The presence of non-essential metals, lead, cerium, platinum, and aluminium were reported in both Alzheimer’s and neurologically healthy control cases examined from the Manchester Brain Bank. All elderly cases were shown to contain concentrations of varying non-essential metals, with their presence putatively attributed to BBB compromise [55].

Detectable levels of aluminium have been observed in amyloid plaques isolated from Alzheimer’s brain tissue [65, 83]. The presence of aluminium more generally in the human brain has been reported, with typical levels described in aged brains donated to the Cognitive Function and Ageing Study [84]. More extreme examples include a case of cerebral congophilic angiopathy in an individual exposed to elevated aluminium levels in drinking water during the Camelford incident in 1988 [85]. It is understood that transferrin-receptor-mediated endocytosis provides a route for aluminium entry into the brain [86], and other metals such as gallium are also subject to transport via transferrin [87].

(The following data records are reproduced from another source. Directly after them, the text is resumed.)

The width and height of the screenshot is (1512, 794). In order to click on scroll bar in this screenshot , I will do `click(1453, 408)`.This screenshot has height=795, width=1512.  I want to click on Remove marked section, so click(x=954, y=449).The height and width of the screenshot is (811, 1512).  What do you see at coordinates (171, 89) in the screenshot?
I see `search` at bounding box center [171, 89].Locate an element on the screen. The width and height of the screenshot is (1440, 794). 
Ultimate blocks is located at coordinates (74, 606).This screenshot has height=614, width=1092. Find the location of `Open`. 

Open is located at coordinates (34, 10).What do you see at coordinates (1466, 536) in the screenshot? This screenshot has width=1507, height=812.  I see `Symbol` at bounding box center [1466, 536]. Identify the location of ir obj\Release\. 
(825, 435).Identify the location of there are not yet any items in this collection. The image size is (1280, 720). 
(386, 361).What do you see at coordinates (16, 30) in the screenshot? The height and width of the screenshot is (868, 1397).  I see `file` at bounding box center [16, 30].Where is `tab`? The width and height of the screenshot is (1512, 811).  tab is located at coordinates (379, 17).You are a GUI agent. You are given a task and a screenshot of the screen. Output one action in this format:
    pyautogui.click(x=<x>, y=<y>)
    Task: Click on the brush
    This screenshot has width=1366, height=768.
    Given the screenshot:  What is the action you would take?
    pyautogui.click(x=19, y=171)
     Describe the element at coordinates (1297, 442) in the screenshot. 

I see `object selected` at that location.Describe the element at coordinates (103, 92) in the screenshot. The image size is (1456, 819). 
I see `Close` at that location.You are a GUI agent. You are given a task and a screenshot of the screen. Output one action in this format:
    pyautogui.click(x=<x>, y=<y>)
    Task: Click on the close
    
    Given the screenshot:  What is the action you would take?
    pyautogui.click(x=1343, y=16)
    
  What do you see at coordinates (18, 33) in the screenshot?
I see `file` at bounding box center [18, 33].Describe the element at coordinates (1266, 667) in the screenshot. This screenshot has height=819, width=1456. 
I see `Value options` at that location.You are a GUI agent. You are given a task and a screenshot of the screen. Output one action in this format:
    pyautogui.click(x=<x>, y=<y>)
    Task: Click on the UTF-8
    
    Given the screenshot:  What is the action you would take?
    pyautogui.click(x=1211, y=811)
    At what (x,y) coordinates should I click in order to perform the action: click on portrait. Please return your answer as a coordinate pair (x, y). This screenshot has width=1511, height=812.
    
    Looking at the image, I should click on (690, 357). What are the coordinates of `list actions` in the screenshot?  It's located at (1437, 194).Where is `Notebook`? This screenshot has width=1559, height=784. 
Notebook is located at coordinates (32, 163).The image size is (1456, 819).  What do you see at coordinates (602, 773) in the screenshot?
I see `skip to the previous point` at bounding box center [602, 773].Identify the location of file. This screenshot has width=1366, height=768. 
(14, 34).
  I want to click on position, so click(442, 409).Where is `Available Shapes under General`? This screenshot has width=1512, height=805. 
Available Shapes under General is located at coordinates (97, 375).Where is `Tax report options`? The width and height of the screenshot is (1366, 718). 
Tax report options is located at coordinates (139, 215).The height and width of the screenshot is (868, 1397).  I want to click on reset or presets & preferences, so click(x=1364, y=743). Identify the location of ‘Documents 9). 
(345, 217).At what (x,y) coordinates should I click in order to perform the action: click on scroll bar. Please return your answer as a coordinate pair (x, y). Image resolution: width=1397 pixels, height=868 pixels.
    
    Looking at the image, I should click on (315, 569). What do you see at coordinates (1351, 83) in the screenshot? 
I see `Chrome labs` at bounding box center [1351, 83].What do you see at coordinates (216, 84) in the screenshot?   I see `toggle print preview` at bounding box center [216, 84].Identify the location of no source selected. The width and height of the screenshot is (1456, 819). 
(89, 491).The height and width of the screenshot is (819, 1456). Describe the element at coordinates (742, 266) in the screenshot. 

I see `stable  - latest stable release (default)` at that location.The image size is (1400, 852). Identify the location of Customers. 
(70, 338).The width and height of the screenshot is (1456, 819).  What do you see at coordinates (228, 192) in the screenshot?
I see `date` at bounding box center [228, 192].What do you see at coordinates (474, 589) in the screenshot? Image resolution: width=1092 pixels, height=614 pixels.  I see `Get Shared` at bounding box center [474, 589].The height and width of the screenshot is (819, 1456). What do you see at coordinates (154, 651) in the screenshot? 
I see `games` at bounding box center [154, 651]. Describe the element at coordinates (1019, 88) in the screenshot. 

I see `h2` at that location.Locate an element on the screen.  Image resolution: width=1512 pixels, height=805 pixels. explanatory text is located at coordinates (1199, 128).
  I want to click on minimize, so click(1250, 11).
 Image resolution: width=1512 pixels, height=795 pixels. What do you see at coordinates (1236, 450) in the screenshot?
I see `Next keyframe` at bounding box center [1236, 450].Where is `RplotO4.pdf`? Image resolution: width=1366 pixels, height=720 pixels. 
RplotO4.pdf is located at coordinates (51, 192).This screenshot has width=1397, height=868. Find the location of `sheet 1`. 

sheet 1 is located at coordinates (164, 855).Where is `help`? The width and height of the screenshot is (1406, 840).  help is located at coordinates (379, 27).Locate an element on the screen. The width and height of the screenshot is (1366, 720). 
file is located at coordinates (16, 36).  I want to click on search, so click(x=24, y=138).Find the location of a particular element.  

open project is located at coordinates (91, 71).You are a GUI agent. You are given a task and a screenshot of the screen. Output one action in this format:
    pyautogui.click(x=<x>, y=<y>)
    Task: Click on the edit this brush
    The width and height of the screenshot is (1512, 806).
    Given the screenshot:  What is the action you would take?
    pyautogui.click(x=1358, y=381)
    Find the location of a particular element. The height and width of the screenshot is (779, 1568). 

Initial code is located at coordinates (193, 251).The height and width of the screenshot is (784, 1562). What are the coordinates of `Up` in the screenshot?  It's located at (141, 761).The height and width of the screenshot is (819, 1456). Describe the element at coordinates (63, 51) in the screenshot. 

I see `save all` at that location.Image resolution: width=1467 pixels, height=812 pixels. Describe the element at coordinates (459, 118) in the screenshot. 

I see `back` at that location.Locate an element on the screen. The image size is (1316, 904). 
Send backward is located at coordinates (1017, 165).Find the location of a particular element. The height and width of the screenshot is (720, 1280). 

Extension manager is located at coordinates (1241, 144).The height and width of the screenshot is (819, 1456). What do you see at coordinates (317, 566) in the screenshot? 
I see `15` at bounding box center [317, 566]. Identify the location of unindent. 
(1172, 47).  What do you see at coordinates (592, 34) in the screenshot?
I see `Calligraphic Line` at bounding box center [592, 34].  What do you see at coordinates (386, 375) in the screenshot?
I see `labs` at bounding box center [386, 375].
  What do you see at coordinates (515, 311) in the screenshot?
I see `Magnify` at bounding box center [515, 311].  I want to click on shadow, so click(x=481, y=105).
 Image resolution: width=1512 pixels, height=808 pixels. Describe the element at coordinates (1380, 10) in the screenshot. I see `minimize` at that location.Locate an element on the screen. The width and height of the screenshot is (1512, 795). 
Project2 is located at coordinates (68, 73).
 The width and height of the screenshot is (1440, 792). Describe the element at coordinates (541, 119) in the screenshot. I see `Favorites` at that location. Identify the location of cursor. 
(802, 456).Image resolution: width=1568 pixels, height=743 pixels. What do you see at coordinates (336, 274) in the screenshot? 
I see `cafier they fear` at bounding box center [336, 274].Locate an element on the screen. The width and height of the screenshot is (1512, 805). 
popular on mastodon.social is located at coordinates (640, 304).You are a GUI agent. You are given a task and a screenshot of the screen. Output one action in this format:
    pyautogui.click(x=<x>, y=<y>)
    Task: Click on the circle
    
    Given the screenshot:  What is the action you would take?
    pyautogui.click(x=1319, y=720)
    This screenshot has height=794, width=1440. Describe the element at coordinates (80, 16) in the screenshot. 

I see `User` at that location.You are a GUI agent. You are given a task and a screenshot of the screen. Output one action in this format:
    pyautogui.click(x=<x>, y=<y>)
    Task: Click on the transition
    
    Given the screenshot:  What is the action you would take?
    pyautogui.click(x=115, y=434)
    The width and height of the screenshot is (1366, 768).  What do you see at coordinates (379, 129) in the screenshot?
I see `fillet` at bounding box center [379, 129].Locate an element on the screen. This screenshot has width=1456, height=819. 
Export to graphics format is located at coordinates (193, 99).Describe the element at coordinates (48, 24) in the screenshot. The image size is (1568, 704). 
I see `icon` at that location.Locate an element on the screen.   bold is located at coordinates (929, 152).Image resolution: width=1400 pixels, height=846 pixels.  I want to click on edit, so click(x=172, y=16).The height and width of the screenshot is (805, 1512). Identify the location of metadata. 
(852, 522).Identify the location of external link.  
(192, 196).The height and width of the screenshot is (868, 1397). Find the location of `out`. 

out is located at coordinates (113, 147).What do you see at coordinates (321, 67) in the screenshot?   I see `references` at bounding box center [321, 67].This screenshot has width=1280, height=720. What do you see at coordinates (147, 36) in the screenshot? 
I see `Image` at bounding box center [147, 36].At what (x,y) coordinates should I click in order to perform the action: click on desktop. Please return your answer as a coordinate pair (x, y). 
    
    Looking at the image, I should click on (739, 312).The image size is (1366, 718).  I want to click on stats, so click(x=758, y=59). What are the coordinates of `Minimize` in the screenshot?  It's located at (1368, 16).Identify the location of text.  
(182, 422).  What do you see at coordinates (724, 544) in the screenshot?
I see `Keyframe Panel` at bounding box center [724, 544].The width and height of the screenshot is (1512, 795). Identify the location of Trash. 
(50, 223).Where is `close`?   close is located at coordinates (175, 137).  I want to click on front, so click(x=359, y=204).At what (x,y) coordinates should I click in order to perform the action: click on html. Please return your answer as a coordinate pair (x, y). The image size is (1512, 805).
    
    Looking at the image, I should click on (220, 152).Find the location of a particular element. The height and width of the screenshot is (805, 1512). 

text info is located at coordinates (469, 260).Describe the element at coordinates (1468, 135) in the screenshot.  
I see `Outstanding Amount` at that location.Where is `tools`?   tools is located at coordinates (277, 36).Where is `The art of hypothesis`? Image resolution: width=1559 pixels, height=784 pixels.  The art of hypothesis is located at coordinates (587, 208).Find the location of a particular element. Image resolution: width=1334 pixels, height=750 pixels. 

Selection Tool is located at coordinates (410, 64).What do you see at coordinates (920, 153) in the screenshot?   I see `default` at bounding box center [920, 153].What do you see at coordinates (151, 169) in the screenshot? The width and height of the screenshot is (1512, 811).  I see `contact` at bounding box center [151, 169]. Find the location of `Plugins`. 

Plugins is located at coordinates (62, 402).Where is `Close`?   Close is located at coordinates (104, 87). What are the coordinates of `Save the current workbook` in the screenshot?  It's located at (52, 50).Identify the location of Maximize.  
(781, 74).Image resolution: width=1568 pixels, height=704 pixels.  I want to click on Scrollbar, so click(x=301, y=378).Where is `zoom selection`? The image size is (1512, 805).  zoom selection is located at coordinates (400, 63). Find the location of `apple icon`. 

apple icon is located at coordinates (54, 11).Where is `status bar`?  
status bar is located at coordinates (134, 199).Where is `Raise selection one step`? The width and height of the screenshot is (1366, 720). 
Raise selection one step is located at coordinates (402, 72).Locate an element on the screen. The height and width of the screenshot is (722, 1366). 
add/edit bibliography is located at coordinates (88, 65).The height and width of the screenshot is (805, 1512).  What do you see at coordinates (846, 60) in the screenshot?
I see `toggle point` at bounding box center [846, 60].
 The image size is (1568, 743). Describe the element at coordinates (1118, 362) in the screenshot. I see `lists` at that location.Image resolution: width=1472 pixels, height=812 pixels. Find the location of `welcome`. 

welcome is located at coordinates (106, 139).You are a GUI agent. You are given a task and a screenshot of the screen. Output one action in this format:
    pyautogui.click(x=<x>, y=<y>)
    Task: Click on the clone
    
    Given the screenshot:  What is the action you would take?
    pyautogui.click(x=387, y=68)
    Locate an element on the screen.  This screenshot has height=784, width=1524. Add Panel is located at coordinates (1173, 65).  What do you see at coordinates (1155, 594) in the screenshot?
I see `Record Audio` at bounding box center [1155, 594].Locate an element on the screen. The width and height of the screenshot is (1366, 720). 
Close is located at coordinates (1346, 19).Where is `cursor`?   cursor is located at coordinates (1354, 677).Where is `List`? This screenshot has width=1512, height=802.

Particles identified as being of exogenous origin have also been reported in human CSF samples, including TiO₂ (anatase), SiO₂ and CaSnSiO₅ (malayaite) nanoparticles [41]. Given the role of CSF in clearing waste products from the brain, it was assumed that exogenous material had originally entered the human brain via the BBB and was subsequently excreted as intact and agglomerated particles into the CSF. However, the authors of this work acknowledged that using CSF as a proxy indicator for metals in the brain is limited by the possibility that particles endocytosed and phagocytosed within the brain may be retained, and therefore not excreted into the CSF [41].

Oxidation state

Chemically-reduced forms of iron and copper, as compared to the known forms utilized in normal iron and copper metabolism, have been associated with amyloid plaques isolated from humans with confirmed Alzheimer’s disease, including a fraction of mixed valence magnetite evident in Alzheimer’s tissue and amyloid plaques [64, 65] and trace levels of zero-oxidation-state metallic forms of both iron and copper [9, 63]. The initial rate of oxidation for iron nanoparticles is seen to increase exponentially with decreasing particle diameter [88]. It was thus deduced that unless surface oxidation or coatings had sufficiently stabilized such deposits originating from an exogenous source, that this chemical state observed in the amyloid plaque cores must otherwise be attributed to an endogenous pathway [9].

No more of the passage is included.